BEGIN Records for the exercise

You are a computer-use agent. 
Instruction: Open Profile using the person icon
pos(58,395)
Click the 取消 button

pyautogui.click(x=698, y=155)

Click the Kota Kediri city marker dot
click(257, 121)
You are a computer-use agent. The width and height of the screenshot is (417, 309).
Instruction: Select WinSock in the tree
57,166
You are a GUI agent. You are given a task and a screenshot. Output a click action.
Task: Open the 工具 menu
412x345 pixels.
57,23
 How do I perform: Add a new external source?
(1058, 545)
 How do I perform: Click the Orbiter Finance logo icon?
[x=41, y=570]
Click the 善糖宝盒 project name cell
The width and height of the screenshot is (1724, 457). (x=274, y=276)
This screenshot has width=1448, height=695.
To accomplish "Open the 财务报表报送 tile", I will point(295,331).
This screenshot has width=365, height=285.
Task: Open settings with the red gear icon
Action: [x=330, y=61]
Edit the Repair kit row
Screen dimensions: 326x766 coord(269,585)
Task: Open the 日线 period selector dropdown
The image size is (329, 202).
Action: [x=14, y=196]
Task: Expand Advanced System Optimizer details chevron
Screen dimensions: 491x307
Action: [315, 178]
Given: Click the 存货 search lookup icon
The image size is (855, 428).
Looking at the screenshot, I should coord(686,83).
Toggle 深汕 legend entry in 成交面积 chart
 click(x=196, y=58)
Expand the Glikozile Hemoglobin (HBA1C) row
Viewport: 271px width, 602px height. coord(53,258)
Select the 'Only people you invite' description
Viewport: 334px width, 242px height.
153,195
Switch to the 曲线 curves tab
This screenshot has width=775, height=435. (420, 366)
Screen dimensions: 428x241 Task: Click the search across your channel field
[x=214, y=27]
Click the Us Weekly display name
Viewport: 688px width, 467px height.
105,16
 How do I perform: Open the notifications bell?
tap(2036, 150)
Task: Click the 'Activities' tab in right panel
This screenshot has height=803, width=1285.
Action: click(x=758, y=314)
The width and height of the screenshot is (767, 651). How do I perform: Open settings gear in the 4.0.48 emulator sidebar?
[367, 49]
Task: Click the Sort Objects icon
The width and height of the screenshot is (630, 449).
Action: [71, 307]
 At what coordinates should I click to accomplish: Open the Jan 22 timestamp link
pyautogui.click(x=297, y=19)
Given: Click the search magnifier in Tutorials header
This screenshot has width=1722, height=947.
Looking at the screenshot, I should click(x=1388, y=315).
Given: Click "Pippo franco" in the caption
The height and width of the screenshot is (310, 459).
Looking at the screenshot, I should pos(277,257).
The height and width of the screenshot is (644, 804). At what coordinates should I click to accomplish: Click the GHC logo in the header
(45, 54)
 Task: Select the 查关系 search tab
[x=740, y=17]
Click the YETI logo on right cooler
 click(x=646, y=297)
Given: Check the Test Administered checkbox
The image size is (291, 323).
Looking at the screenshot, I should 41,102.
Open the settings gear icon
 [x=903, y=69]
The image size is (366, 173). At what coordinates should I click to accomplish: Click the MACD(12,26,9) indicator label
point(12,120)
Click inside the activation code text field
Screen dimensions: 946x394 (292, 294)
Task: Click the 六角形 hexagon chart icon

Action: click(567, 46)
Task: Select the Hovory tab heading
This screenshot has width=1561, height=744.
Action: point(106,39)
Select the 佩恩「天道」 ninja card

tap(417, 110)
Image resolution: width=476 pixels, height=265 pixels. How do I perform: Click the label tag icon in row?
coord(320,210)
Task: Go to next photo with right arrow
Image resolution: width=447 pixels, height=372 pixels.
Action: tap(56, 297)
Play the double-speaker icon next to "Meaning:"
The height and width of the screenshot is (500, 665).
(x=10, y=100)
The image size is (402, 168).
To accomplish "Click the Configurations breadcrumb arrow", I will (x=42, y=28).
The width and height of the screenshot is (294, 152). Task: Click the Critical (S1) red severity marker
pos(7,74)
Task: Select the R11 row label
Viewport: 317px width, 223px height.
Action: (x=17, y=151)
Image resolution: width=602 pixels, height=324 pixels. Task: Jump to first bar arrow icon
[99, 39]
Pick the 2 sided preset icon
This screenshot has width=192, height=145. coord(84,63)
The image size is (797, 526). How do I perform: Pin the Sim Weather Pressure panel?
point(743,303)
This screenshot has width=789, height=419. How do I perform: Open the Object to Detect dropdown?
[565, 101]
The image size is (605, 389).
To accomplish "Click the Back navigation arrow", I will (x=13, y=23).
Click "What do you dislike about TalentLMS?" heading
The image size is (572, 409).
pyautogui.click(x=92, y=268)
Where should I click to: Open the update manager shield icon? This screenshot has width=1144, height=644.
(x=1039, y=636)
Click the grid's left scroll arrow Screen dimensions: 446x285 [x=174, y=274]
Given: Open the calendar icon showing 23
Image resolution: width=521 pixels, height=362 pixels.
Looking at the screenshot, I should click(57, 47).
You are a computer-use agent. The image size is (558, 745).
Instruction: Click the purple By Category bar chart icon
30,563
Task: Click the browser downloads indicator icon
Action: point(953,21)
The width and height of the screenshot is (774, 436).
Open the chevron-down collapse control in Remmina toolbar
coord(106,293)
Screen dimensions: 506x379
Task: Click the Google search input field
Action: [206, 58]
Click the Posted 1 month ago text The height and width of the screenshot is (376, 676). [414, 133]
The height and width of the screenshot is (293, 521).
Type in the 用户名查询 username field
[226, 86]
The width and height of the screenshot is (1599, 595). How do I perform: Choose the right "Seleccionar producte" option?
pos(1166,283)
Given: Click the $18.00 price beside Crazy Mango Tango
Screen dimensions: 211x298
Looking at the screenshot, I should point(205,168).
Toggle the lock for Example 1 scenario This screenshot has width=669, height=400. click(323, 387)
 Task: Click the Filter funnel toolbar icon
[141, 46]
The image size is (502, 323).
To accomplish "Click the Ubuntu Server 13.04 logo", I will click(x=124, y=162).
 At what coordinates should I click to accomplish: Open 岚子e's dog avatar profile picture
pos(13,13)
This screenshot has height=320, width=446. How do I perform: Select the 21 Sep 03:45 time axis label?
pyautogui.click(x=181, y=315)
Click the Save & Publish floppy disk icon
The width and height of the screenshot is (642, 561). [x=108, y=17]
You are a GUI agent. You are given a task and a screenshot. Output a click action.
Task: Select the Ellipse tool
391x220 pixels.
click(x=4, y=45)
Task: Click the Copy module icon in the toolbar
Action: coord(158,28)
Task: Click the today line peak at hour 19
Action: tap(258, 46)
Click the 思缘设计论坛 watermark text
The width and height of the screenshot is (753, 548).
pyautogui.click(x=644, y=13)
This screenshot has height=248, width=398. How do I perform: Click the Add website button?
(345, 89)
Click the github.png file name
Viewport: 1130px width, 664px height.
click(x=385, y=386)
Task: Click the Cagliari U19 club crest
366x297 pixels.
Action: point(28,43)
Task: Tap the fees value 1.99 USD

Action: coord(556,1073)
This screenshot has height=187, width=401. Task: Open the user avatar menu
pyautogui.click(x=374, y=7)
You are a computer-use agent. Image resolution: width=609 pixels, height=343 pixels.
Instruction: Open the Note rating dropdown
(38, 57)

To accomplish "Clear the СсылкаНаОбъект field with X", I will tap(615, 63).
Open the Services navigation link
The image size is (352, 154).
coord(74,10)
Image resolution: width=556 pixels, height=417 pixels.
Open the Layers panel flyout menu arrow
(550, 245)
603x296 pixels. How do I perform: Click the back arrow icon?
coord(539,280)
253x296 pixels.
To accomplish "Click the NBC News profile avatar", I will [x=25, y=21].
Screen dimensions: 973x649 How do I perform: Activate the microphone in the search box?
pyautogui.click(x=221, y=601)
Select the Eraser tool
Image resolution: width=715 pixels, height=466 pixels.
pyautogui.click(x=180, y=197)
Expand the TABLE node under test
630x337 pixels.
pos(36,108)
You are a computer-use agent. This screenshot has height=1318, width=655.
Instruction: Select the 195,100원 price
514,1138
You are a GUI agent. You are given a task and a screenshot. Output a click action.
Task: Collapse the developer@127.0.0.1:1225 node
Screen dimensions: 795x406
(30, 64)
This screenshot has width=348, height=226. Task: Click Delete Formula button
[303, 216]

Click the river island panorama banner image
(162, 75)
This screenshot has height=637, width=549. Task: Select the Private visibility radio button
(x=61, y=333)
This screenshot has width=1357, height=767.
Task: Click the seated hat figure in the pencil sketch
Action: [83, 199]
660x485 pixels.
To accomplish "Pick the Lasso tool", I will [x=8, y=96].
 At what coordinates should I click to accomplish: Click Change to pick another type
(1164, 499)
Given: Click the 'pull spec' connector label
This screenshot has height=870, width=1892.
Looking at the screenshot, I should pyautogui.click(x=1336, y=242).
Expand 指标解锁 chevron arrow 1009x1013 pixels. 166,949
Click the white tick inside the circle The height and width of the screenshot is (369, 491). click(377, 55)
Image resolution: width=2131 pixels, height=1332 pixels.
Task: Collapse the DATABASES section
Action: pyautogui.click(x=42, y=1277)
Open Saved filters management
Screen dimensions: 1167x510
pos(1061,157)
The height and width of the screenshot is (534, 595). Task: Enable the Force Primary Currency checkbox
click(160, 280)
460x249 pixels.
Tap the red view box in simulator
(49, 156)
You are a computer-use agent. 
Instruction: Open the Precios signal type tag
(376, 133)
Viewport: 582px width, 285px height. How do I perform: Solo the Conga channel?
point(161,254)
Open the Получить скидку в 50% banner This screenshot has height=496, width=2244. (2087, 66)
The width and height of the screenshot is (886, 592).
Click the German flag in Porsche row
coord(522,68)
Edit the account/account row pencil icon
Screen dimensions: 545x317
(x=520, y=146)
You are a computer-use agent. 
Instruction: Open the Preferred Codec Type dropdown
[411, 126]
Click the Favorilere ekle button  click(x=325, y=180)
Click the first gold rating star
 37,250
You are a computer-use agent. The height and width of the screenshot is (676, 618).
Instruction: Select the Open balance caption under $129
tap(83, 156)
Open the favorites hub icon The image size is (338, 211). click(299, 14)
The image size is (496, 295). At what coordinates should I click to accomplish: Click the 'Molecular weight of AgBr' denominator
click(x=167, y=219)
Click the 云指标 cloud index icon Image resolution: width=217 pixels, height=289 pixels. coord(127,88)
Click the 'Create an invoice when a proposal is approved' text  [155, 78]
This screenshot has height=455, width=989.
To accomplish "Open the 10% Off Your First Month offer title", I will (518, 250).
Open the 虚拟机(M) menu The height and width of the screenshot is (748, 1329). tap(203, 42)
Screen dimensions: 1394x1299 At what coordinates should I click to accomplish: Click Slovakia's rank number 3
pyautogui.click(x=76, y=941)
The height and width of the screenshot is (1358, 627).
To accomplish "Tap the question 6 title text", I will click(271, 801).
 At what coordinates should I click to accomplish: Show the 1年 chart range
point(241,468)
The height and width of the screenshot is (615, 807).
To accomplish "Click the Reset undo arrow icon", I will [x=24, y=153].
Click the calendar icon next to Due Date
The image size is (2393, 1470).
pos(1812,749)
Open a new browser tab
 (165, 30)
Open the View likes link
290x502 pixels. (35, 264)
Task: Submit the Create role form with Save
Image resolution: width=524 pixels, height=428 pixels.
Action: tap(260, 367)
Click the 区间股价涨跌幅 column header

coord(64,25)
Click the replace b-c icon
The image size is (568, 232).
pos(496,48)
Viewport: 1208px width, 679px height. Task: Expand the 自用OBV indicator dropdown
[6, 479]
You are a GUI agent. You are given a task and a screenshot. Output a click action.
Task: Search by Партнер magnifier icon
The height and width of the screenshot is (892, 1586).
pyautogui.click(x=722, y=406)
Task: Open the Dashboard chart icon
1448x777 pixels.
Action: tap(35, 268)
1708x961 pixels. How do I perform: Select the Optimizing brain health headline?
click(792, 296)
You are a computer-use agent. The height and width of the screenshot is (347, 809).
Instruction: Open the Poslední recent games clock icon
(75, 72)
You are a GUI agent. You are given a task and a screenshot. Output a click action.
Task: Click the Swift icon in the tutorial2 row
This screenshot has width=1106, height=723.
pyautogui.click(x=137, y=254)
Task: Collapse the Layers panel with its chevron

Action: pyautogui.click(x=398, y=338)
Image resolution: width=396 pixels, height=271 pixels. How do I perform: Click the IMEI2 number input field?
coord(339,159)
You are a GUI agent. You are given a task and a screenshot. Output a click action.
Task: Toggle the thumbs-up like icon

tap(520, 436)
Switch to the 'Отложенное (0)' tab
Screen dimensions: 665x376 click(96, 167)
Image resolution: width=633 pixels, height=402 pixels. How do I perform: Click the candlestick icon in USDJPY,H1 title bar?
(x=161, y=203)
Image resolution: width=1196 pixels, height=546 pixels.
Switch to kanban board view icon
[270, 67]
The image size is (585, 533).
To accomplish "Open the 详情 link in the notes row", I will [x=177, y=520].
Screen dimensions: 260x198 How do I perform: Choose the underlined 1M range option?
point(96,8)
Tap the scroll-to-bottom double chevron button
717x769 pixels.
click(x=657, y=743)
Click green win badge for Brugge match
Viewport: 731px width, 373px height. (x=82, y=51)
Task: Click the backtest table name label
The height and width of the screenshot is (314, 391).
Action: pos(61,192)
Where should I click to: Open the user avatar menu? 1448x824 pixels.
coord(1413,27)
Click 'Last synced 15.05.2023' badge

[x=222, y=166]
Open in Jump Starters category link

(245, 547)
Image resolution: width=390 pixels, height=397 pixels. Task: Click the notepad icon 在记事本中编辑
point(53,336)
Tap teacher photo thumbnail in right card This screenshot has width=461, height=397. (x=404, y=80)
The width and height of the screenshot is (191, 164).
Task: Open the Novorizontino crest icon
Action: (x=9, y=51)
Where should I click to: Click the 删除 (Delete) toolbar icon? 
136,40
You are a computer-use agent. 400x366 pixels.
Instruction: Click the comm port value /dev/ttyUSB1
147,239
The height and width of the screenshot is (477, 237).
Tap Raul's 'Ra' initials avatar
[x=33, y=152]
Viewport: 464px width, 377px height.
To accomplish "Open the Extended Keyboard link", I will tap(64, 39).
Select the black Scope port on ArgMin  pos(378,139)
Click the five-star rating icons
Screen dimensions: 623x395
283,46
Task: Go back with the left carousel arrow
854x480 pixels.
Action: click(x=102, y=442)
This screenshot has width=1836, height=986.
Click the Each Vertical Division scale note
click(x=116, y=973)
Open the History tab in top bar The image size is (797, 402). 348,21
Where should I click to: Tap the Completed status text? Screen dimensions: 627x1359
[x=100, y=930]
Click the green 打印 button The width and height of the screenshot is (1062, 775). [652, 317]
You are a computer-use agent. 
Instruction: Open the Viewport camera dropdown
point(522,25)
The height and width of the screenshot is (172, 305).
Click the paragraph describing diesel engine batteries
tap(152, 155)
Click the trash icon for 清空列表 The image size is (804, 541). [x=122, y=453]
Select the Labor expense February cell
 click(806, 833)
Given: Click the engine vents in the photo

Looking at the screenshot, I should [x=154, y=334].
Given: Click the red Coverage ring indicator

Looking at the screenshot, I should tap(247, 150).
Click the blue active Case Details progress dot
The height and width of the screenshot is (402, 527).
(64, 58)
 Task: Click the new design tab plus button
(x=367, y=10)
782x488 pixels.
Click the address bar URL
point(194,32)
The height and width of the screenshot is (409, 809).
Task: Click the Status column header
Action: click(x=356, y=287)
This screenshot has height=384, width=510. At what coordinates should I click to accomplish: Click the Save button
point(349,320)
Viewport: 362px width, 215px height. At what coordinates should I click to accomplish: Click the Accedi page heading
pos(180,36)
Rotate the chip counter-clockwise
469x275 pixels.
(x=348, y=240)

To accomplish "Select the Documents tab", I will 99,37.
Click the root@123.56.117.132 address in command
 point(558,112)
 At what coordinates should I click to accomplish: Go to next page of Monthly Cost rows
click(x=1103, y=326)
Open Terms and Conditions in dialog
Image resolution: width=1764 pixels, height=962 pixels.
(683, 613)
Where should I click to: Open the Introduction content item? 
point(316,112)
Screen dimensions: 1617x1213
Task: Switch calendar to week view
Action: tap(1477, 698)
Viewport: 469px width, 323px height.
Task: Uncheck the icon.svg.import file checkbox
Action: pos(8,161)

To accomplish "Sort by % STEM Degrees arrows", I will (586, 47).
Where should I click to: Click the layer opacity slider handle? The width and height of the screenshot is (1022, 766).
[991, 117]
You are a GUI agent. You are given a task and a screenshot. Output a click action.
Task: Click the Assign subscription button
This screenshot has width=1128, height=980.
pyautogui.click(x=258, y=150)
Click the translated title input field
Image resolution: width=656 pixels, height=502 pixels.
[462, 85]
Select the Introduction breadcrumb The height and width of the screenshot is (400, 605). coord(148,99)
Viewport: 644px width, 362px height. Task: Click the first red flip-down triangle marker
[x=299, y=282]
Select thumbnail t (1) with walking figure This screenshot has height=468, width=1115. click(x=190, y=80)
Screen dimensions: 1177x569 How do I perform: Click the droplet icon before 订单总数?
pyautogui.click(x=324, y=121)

END Records for the exercise

## [Given problem]
Copy out, unchanged, the part of the listing that opens with the line containing "Task: Click the 六角形 hexagon chart icon" and closes with the line containing "coord(320,210)", including both of those lines.

## [Correct result]
Task: Click the 六角形 hexagon chart icon

Action: click(567, 46)
Task: Select the Hovory tab heading
This screenshot has width=1561, height=744.
Action: point(106,39)
Select the 佩恩「天道」 ninja card

tap(417, 110)
Image resolution: width=476 pixels, height=265 pixels. How do I perform: Click the label tag icon in row?
coord(320,210)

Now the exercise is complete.